Le petit Patrick nait en 1936 en Belgique, il grandit dans l'ombre évanescente d'une mère belle et mondaine qu'un veuvage prématuré a éloignée des sentiments maternels. L'enfant vit chez les parents de sa mère, auprès d'un grand-père général soucieux de son éducation et d'une grand-mère douce et affectueuse.

Avant son entrée en primaire il est envoyé, pour s' "endurcir", dans la famille paternelle qu'il n'a jamais rencontrée. Il découvre alors un grand-père noble et ruiné, poète, sa seconde épouse, une fratrie de dix enfants sous-alimentés et déchainés. Contre toute attente il a un coup de coeur pour le château sublime malgré son manque du plus élémentaire confort, la force de la nature dans cette forêt des Ardennes, et se sent heureux d'appartenir à un groupe d'enfants, même s'ils lui en font voir de toutes les couleurs.
Au fil des années, il se construit ainsi, entre ses études à Paris, les étés et les Noëls chez les Nothomb.

J'adore l'écriture d'Amélie Nothomb, le rythme enlevé qu'elle donne à ses romans - fictions ou plus personnels, la précision de son écriture qui marie amour de la langue, humour, simplicité et érudition. On sent la joie et la jubilation de placer le bon mot un beau mot un mot formidable, celui qui donnera le ton la précision la sensation exacte. Ce livre se dévore, il est drôle, émouvant, beau et sensible, parle de l'évolution d'une personne dans son milieu, de l'influence des êtres qui nous entourent. Mais aussi des liens familiaux, de la différence, du respect, de la fidélité, ... je vous laisse découvrir le reste, je pars me plonger dans "Le livre des sœurs". 

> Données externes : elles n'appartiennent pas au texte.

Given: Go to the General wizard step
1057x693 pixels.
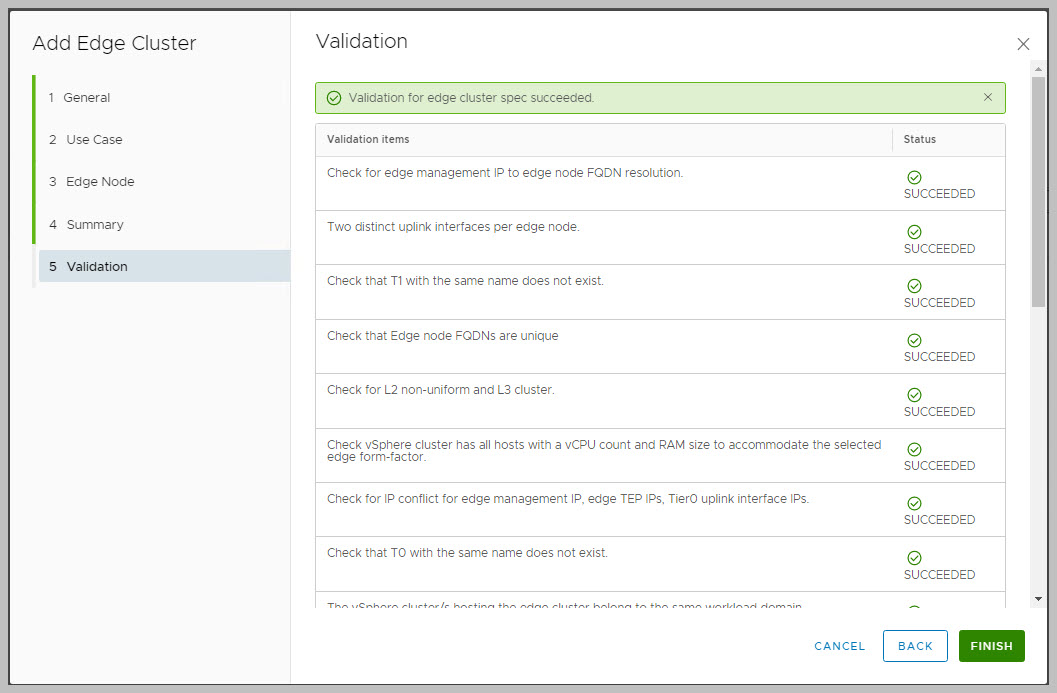Looking at the screenshot, I should click(86, 98).

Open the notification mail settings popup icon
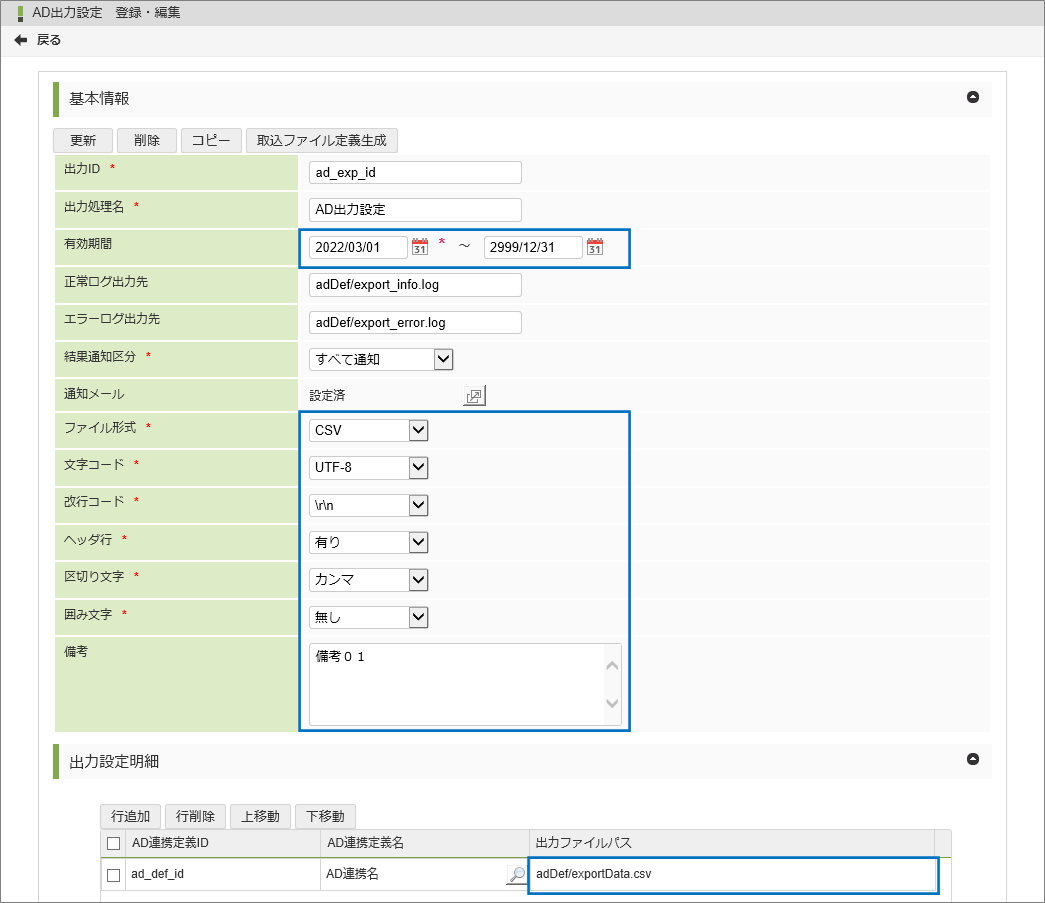[474, 397]
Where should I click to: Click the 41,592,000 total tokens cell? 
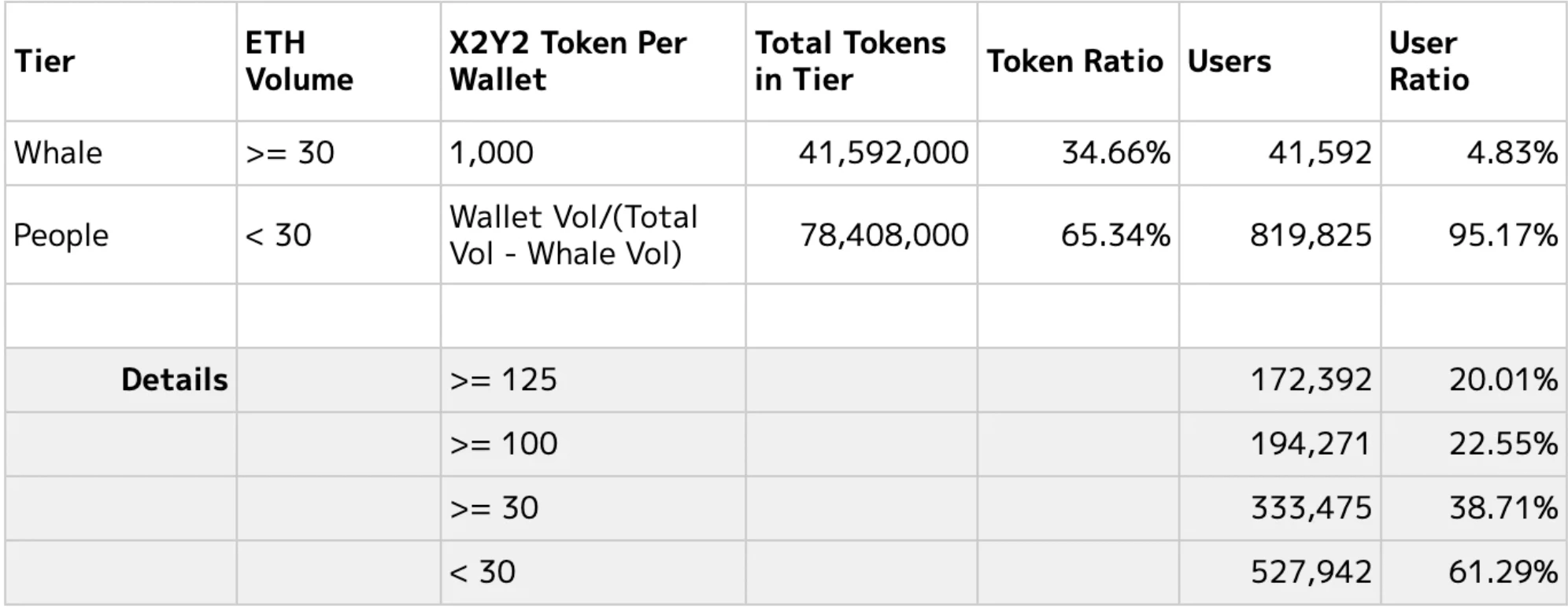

Premier sang, d'Amélie Nothomb

Stupeur et Tremblements, d'Amélie Nothomb

Tyrannie et subordination au pays du soleil levant. Amélie, jeune stagiaire belge dans une grande entreprise japonaise, mesure l’abîme culturel entre l’orient et l’occident.
Humiliation et incompréhension mutuelle : Stupeur et Tremblements expose d’impossibles relations professionnelles et humaines.

À travers son expérience mêlée de fiction, l’auteur nous offre un récit riche en humour féroce, en érudition, d’un style ciselé.
La conclusion de ce livre me donne à penser que le jugement par autrui n’est que pure subjectivité, les talents de chacun n’étant connus que d’eux-mêmes.

Stupeur et Tremblements d'Amélie Nothomb
Grand prix du Roman de l'Académie Française 1999
Est publié en Livre de Poche, en version brochée par Albin Michel.

En a été tiré en 2002 un film d'Alain Corneau avec Sylvie Testud.